Hello — If I’m traveling only with a 12 year old (who seems to get in free to many Museums). We will be in Paris for 4.5 days, what is the best option if we still would like to do bus/boat trips and other museums where we’d like to avoid the lines. If I have a Pass, will I have to wait in lines to get her tickets or is there a good alternative? Thank you for your help.



    This is a tricky situation. When going into museums, a young person won’t need a ticket so you can both skip the ticket queue and go right to the entrance. But for the bus ride or boat ride you’ll have to buy the young person a ticket. Fortunately, the ticket queues on those buses and such are usually short so it won’t cost you much time. It’s really the popular museums that have the long ticket queue, so you’ll save time on those, and it shouldn’t take much time in the other queues. Have a great trip. -Roger

Cecilia says:

Hello Roger,

My husband and I are planning a six days trip to Paris by mid September, this is our original itinerary:

First day: Louvre Museum, take the Paris bus tour and wine tasting

Second day: Visit Palace of Versailles, cruise on the Siena, Wax museum

Third day: Walking around Latin Quarter, visiting Jardin du Luxembourg, Pantheon and perhaps going into St Germain and visiting St Sulpice.

Fourth day : Jardin De Tuileries, Place de l Concorde, Champs Elysees, Arc de Triomphe and Montmarte at night

Fifth day: Eiffel Tower, Champ de Mars, maybe Trocadero and walk around Hotel des Invalides area.

Sixth day: A day trip to Province

My questions are:

1. According to my itinerary should we only buy a 2-day Paris Pass?
2. Regarding seniors’ discount, What is the age requirement in France since we are 60 and 69?
3. What kind of weather will be in Paris by that time of the year.? What kind of clothes should we take?

Please, feel free to make any changes to our itinerary if you consider the time is too tight some days.



    Your itinerary looks well balanced and well planned. And yes, based on what you have in mind, I do think a 2-day Paris Pass will work well for you. Since you are able to fill those first two days with the main Paris Pass attractions, I think it’s great to have the rest of your trip to do the rest, including plenty of just wandering around. I wish I were going with you.

    Senior citizen discounts are far less common in Paris than they are in the United States.
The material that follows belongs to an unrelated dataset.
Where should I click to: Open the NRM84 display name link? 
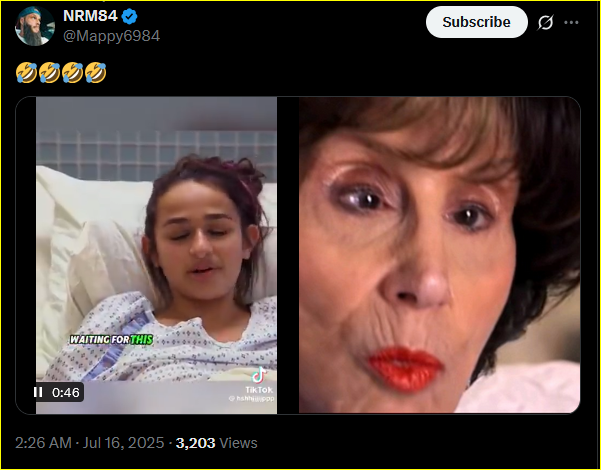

I know I’ve seen a few, but not on any of the top attractions than I am aware of. Needless to say, keep your passport with you and hopefully you can find a discount somewhere.

    In mid September it should be pleasantly warm during the day, and only a bit cool at night. In other words, a light sweater should be enough in the evening, and you might not need it during the days. Generally speaking, people in Paris tend to dress up a bit more than they do in most other places, so you’d feel out of place in the same casual clothing that is normal in so many other cities. I’m sure there are great articles out there about what to pack and wear in Paris. Have a great trip. -Roger

Al says:

Aloha Roger,

Cant decide which pass or passes to get, please help. I have looked at paris city pass, paris museum pass, the paris pass, paris visit pass, im confused.

Im taking wifey to Paris 28-31 March for 1st anniversary and birthday. Will be staying at the latin quarters. (first time in paris)

1st day: arrive at CDG Airport 13:55, Dali Museum, Socre Coeur and Philharmonie Paris.
2:champ elysee, eiffel, louvre, notre dame, catacombs, La Coupe
3: not sure to explore the city or go to versailles cheateu
4: Pantheon and Tuileries Garden flight at CDG 15:00

some of these passes cover Dali museum and caracombs and some dont.

I also want to get a card that will cover the travel cost from and to airporta and hotel.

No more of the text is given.